Here, the federal standards apply directly to the owners and operators of CCR facilities; they are self-implementing. Since October 2015, facility owners and operators have been directly responsible for compliance to these standards.

CCR CLOSURE AND POST-CLOSURE CARE REQUIREMENTS

The Code sets out minimum standards for the design, execution and operation of the cover system. The minimum standards are based upon practices found to contribute to the long term performance of the closed facility. Owners and operators must ensure that closure systems for such CCR facilities will, at a minimum, comply with the performance standards identified at 257.102(d)(1) in the Code:

• Control, minimize or eliminate, to the maximum extent feasible, post-closure infiltration of liquids into the waste and releases of CCR, leachate, or contaminated run-off to the ground or surface waters or to the atmosphere
• Preclude the probability of future impoundment of water, sediment, or slurry
• Include measures that provide for major slope stability to prevent the sloughing or movement of the final cover system during the closure and post closure care period
• Minimize the need for further maintenance of the CCR unit; and
• Be completed in the shortest amount of time consistent with recognized and generally accepted good engineering practices.

In the preamble, EPA further stated a number of positions they adopted for rulemaking as a result of their findings.

• The risks to human health and the environment are primarily driven by older units many of which are unlined.
• The final rule does not require the use of composite final covers, such as a geomembrane underlain by a compacted soil infiltration layer. … Nonetheless, in certain locations, composite cover systems may be necessary to achieve the rule’s performance standards.
• Fewer problems are typically seen with the use of composite cover systems. And while ongoing oversight and proper maintenance is necessary to ensure the efficacy of any cover system, less effort is generally involved to ensure the continued performance of a composite cover system. EPA therefore generally recommends that facilities install a composite cover system, rather than a compacted clay barrier, as the composite system has often proven to be more effective (and cost effective) over the long term. For these reasons, EPA also anticipates that composite cover systems will be recommended in many circumstances by qualified Professional Engineers.
• Under the established performance standard, if the cover system results in liquids infiltration or releases of leachate from the CCR unit, the final cover would not be an appropriate cover. Owners and engineers must ensure that in designing a final cover for a CCR unit they account for any condition that may cause the final cover system not to perform as designed. The final rule requires the final over system design to be certified by a qualified professional engineer that the design meets both the performance standard and cover system criteria.

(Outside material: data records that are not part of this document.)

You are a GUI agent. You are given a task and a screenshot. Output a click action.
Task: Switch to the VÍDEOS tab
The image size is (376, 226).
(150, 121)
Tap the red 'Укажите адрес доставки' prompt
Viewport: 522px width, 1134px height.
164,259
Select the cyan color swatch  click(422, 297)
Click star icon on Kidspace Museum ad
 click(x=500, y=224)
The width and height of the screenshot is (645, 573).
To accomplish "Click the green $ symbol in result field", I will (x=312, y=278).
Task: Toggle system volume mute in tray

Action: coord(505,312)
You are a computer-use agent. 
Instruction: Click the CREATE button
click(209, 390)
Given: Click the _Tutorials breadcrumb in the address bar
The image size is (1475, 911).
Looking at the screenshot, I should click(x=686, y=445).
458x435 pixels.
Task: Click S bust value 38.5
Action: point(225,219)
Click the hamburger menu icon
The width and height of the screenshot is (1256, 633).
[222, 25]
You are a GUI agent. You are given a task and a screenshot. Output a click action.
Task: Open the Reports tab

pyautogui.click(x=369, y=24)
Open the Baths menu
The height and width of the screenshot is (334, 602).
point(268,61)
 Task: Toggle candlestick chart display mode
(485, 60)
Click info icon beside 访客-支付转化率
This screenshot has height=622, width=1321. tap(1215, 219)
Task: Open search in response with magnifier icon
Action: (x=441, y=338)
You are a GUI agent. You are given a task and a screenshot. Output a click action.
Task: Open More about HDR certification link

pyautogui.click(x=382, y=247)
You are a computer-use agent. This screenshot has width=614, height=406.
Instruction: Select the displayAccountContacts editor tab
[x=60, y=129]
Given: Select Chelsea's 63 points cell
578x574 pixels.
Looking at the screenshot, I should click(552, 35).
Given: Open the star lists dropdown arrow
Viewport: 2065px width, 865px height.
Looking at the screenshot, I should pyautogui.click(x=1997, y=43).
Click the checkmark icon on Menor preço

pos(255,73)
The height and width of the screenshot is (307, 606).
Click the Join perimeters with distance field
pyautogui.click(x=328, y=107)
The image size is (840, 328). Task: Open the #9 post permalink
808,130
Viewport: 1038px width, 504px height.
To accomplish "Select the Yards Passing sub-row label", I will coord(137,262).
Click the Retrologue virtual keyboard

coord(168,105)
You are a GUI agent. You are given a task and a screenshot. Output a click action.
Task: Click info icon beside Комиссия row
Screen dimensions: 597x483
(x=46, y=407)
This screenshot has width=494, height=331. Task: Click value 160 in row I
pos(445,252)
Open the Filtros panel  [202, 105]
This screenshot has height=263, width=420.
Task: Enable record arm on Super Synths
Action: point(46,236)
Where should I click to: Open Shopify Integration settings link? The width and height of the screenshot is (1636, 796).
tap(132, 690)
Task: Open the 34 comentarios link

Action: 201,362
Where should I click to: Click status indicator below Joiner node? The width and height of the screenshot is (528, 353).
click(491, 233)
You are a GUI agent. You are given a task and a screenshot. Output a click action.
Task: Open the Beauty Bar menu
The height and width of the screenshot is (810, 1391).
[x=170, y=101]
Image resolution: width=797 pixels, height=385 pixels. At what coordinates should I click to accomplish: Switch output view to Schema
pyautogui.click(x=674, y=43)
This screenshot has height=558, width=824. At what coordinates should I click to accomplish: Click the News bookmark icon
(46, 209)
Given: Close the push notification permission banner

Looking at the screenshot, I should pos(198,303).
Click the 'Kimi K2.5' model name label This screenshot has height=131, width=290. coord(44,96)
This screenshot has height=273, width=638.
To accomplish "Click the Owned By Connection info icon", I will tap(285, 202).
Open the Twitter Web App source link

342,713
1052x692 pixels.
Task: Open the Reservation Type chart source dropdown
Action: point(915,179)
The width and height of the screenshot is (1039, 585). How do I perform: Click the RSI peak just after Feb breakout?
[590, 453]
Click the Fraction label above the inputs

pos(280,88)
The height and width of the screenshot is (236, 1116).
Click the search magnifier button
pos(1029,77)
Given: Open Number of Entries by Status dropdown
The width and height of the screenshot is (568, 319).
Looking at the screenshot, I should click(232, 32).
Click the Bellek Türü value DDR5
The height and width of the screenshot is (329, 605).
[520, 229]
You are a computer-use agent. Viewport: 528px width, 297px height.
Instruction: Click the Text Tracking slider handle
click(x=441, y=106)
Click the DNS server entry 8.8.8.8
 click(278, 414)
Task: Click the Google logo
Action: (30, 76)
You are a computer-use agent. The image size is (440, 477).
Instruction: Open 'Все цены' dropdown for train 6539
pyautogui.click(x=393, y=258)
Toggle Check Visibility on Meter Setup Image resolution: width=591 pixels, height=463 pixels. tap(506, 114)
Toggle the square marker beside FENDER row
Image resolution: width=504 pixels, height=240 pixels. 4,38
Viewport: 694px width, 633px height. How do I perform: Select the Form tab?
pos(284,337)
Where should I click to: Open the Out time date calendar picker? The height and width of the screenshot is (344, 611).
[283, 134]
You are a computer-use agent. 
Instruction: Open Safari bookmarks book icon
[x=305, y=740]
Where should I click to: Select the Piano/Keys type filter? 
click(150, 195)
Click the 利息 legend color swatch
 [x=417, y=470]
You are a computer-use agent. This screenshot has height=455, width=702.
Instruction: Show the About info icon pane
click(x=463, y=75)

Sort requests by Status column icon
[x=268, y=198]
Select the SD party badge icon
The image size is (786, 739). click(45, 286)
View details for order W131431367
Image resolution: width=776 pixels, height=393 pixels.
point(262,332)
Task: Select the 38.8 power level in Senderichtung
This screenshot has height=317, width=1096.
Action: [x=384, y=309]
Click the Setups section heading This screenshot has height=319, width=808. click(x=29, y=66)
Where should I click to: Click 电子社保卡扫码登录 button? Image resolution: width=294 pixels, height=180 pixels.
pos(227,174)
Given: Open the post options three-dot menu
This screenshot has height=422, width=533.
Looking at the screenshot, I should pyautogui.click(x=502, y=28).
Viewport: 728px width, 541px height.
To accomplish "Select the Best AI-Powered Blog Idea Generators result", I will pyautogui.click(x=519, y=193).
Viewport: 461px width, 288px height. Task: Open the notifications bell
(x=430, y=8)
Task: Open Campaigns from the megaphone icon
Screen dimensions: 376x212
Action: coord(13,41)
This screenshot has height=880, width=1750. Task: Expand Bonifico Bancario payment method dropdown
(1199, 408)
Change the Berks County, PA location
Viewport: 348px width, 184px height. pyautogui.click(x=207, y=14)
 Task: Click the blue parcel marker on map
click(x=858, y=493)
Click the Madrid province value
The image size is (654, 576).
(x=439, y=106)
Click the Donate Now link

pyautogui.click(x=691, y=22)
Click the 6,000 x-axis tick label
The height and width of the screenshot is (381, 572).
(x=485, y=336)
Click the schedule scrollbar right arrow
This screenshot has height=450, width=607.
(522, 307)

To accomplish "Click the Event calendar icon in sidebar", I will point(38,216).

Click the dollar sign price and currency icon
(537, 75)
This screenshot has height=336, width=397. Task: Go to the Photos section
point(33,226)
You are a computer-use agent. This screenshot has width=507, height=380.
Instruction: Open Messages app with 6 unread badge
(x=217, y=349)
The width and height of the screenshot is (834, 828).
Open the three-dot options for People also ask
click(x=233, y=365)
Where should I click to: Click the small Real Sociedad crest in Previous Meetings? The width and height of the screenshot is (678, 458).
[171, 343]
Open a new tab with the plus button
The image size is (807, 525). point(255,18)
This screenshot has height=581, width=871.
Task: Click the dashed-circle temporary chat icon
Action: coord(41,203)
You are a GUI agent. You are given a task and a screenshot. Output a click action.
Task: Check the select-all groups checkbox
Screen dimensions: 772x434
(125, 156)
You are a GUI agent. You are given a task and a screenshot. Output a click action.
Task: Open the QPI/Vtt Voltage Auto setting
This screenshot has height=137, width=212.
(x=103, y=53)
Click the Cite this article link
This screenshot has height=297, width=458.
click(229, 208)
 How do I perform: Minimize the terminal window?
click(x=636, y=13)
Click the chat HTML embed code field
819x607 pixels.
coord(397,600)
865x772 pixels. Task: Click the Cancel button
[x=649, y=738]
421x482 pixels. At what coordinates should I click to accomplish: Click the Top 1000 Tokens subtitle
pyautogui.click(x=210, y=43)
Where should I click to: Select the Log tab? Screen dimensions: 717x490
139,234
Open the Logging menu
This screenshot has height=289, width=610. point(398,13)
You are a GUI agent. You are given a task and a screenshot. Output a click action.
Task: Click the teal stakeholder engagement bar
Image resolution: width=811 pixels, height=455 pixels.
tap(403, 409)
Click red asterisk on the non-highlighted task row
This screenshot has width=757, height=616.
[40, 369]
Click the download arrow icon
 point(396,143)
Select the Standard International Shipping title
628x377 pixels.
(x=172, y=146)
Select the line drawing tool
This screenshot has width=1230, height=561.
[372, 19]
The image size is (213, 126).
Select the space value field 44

DESIGN OBJECTIVES: GEOCOMPOSITE DRAINAGE

Geocomposite drainage materials have been extensively and successfully used in solid waste landfill closures for decades. The same engineering design methodologies can apply to CCR final cover systems for the long-term compliance of the above referenced performance standards.
Drainage geosynthetics are composed of a geonet core with a geotextile laminated to one or both sides. A geocomposite drain is designed for in-plane flow over a large surface area. The critical engineering properties of a geocomposite drain include its flow capacity (or transmissivity) under design loads and boundary conditions. The flow capacity of a geocomposite is evaluated using a laboratory transmissivity test (ASTM D-4716). This equipment allows a range of normal loads and boundary conditions, i.e., soil vs. rigid membrane, to be applied to the face of the geocomposite. The head acting across the 12-inch square sample can be varied to create a range of gradients that simulate field slope conditions. Be aware that the transmissivity of a geonet core is not representative of the geocomposite, even though it is made of the same geonet core. If the end product is a geocomposite, transmissivity test data must therefore be obtained from a geocomposite. The geotextile portion of the geocomposite functions as a filter and separator, therefore, the geotextile should meet filtration and retention criteria, and it is specific to the on-site soil. The interface shear strength of the geocomposite against adjacent soils and/or other ‘geo’ layers can be verified using the direct shear test (ASTM D5321).
To satisfy the performance standards for a CCR closure, the engineering design must demonstrate slope stability and among other performance standards minimize to the maximum extent feasible post-closure infiltration of liquid into the waste. The presence of a barrier layer within the final cover invites sliding failure of the cover soil on side slopes due to a buildup of pore water pressures above the barrier layer. To ensure the side slope stability of a final cover, proper design of a drain layer over the liner is essential.
The designer must confirm that (1) the interface friction between any two layers of the cover is adequate, (2) the capacity to drain water infiltrating the cover soil is sufficient to eliminate seepage forces detrimental to slope stability. For project design scenarios with flatter grades (2 to 8%), slope stability is not a major concern, therefore eliminating infiltration becomes the primary design objective. Minimizing the head acting on the barrier layer controls infiltration of liquid through holes in the liner.
Design Rate of Fluid Supply
The greatest uncertainty in the design of the geocomposite drain is accurately predicting the maximum rate of water infiltration. This rate is dependent upon both future extreme weather events and the materials placed over the drain. One of the common methods used to evaluate both the design rate of fluid supply and lateral drainage system performance is EPA’s HELP model. This water-balance model allows the designer to evaluate the performance of a given barrier exposed to synthetic or historical weather data. Unfortunately the HELP model does not provide a conservative design for lateral drainage systems. Soong and Koerner (1997) studied eight seepage induced landfill slope failures and found that the HELP model under predicted the required hydraulic capacity of the lateral drains by factors ranging from 10 to 100! Their work suggests that the 24-hour time step employed by HELP and failure to correctly anticipate extreme weather events are the major sources of error. The extreme weather generated by ‘El Nino’ has made this prediction easier. The high precipitation and mild weather that has accompanied ‘El Nino’ can produce saturated conditions in the vegetative layer.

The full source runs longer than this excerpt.